Shimoyama Tatsuhiro, Yamaguchi Shinya, Takahashi Kazuto, Katsuta Hidenori, Ito Eisuke, Seki Hiroyuki, Ushikawa Kenji, Katahira Hiroshi, Yoshimoto Katsuhiko, Ohno Hideki, Nagamatsu Shinya, Ishida Hitoshi
Third Department of Internal Medicine, Kyorin University School of Medicine, Mitaka, Tokyo 181-8611, Japan.
Metabolism. 2006 Jun;55(6):722-30. doi: 10.1016/j.metabol.2006.01.019.
Increased oxidative stress under hyperglycemia may contribute to progressive deterioration of peripheral insulin sensitivity. In this study, we investigated whether gliclazide, a second-generation sulfonylurea, can protect 3T3L1 adipocytes from insulin resistance induced by oxidative stress, and whether gliclazide can restore insulin-stimulated glucose transporter 4 (GLUT4) translocation under oxidative stress. We incubated 3T3L1 adipocytes in hydrogen peroxide to produce oxidative stress, then administered various concentrations of gliclazide, N-acetylcystein (NAC), or glibenclamide. Cells treated with these drugs were next exposed to insulin, subsequent glucose uptake was measured, and the insulin-stimulated GLUT4 translocation was monitored in living cells. We found that hydrogen peroxide treatment alone suppressed glucose uptake by insulin stimulation to 65.9%+/-7.8% of the corresponding controls (P<.01). However, addition of 0.1 to 10 micromol/L gliclazide to hydrogen peroxide-treated cells dose-dependently restored glucose uptake, with 5 micromol/L gliclazide significantly restoring glucose uptake to 93.3+/-6.6% (P<.01) even under hydrogen peroxide. Treatment with the known anti-oxidant NAC also dose-dependently (0.1-10 mmol/L) restored insulin-induced glucose uptake in the presence of hydrogen peroxide. However, glibenclamide (0.1-10 micromol/L), another second-generation sulfonylurea, failed to improve glucose uptake. Similarly, treatment with 5 micromol/L gliclazide or 10 mmol/L NAC significantly overcome the reduction in insulin-stimulated GLUT4 translocation by hydrogen peroxide (P<.01), whereas 5 micromol/L glibenclamide did not. Therefore our data regarding gliclazide further characterize its mechanism of hypoglycemic effect: the observed improvements in insulin sensitivity and in GLUT4 translocation indicate that gliclazide counters the hydrogen peroxide-induced insulin resistance in 3T3L1 adipocytes and also would further augment the hypoglycemic effect of this drug as insulinotropic sulfonylurea.
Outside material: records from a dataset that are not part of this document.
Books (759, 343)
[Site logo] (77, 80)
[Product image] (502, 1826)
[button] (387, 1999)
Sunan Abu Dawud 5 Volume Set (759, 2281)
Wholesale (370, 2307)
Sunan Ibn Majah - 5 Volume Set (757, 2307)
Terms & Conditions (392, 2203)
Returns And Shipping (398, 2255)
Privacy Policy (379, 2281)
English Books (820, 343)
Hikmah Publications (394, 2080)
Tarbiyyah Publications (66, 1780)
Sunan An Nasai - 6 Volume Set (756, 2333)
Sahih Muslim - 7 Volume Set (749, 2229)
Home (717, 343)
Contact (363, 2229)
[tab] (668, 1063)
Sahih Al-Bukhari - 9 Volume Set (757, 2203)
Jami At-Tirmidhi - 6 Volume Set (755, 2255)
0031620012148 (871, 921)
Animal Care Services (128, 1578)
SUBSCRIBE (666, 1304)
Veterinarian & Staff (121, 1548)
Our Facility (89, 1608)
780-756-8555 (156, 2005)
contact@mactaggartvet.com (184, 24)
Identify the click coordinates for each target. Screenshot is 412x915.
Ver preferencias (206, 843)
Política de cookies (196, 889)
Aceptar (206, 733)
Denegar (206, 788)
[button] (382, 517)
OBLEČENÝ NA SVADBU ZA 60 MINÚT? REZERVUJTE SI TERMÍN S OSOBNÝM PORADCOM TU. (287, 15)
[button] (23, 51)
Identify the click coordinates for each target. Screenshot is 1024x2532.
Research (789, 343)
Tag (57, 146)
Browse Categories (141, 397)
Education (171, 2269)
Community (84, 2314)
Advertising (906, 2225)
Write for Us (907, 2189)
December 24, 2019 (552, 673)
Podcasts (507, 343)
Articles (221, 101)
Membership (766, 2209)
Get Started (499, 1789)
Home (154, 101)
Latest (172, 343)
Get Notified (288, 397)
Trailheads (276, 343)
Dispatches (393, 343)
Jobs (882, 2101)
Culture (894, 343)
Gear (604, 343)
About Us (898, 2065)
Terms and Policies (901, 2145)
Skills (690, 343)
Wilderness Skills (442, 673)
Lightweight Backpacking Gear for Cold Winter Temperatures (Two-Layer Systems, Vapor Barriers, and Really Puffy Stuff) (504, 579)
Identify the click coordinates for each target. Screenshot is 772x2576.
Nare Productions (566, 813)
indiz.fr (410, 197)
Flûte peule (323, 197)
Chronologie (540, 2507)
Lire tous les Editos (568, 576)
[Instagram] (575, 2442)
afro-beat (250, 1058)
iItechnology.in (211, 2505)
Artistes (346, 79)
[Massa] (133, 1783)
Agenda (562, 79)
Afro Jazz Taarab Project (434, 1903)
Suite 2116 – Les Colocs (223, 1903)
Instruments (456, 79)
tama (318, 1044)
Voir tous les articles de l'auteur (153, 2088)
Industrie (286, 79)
高血糖状态下氧化应激增加可能导致外周胰岛素敏感性逐渐恶化。在本研究中,我们调查了第二代磺脲类药物格列齐特是否能保护3T3L1脂肪细胞免受氧化应激诱导的胰岛素抵抗,以及格列齐特是否能在氧化应激状态下恢复胰岛素刺激的葡萄糖转运蛋白4(GLUT4)转位。我们将3T3L1脂肪细胞置于过氧化氢中孵育以产生氧化应激,然后给予不同浓度的格列齐特、N-乙酰半胱氨酸(NAC)或格列本脲。接下来,用这些药物处理的细胞暴露于胰岛素,测量随后的葡萄糖摄取,并在活细胞中监测胰岛素刺激的GLUT4转位。我们发现,单独用过氧化氢处理可将胰岛素刺激的葡萄糖摄取抑制至相应对照组的65.9%±7.8%(P<0.01)。然而,向用过氧化氢处理的细胞中添加0.1至10μmol/L格列齐特可剂量依赖性地恢复葡萄糖摄取,即使在过氧化氢存在的情况下,5μmol/L格列齐特也能将葡萄糖摄取显著恢复至93.3±6.6%(P<0.01)。用已知的抗氧化剂NAC处理(0.1 - 10 mmol/L)在过氧化氢存在的情况下也剂量依赖性地恢复了胰岛素诱导的葡萄糖摄取。然而,另一种第二代磺脲类药物格列本脲(0.1 - 10μmol/L)未能改善葡萄糖摄取。同样,用5μmol/L格列齐特或10 mmol/L NAC处理可显著克服过氧化氢对胰岛素刺激的GLUT4转位的降低作用(P<0.01),而5μmol/L格列本脲则不能。因此,我们关于格列齐特的数据进一步阐明了其降糖作用机制:观察到的胰岛素敏感性和GLUT4转位的改善表明,格列齐特可对抗过氧化氢诱导的3T3L1脂肪细胞胰岛素抵抗,并且作为促胰岛素分泌的磺脲类药物,还会进一步增强该药物的降糖作用。